Long ago Odin (Anthony Hopkins) led Asgard to victory against the Jotunheim Frost Giants and captured the source of their power, the Casket of Ancient Warriors. Over a thousand years later, Odin is about to crown his son, Thor (Chris Hemsworth), as King of Asgard, but the coronation ceremony is interrupted when the Front Giants find a way into the weapons vault and try to steal back the Casket. Fortunately, it wasn’t stolen as the giants fell before they could take it. Wanting to make an example of them, Thor and some of his loyal companions travel to Jotunheim against his father’s wishes and start a war with the giants. Odin rescues them but not without grave consequences: upon returning to Asgard, Thor is banished to Earth for his actions, powerless and alone. Only his hammer, Mjolnir, is sent with him, but now with an enchantment that only the worthy can wield it—and Thor is not.

On Earth, Thor meets Jane Foster (Natalie Portman), an astrophysicist who was there along with her mentor, Dr. Erik Selvig, the night Thor came through the wormhole.
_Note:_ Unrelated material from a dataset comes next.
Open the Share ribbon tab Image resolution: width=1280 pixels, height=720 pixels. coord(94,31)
Meanwhile, Thor’s brother, Loki (Tom Hiddleston), finds out that his own heritage is not what he was told and, upon finding out his true origin, seeks to ensure his brother never returns to Asgard so he could become the king instead.
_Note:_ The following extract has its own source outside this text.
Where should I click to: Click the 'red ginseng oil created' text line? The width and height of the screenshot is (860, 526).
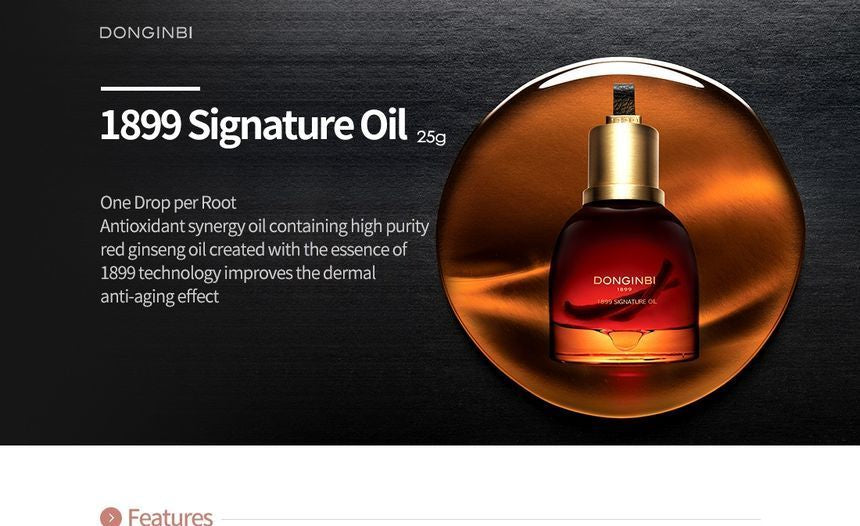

While on Earth, Thor must learn what it means to be humble, care for others, and thus earn his place as the proper king of Asgard, all in time to stop his brother from leading the Frost Giants into Asgard and destroying Odin’s kingdom.

 

This flick was Marvel’s fourth film in its Phase One plan leading up to The Avengers.

I love this movie. It’s down-to-earth, fun, has a good story and enough action to keep things exciting but not so much that it bogs down the entire movie.

Up until this flick, Thor was basically an unknown character to the movie-going public, and Thor does its job on giving the character a rich history, making you care about him, and making you cheer him on on his path to redemption.

The scenes on Asgard were breathtaking—heavenly, even—the size and scope of the city enough to inspire awe. The stuff on Earth, well, it’s just the stuff on Earth and this is the first I’ve personally seen the realms of fantasy and reality merge so well. There was a bit of that in the Harry Potter movies, but those kids never went to another world where it’s fantasy-type stuff 24/7.

The special effects were awesome and, to me, were a kind of unintentional preview to an exciting live action Superman movie, with Thor being the one in the red cape this time. The flying sequences were powerful, the strength, the lightning blasts—all good stuff, and with The Avengers on the horizon, the climatic fight scene between Thor and the Destroyer was well-paced and well done, saving Thor’s best for the ensemble film to come a year later.

The relationship between Thor and Loki was done especially well because most siblings feel that their parents favor one above the other. There’s always going to be some sibling rivalry, jealousy and competitiveness. This flick nailed that, in my opinion, especially on Loki’s side of things. I mean, at times you can’t help but feel bad for the guy and sympathize with his motives (that’s the mark of a good villain, by the way).

Thor is a sweet introduction to the character, sets him up really well for The Avengers, and this reviewer can’t wait to check out Thor: The Dark World and see how the Mighty Thor grows as a hero and as Asgard’s king.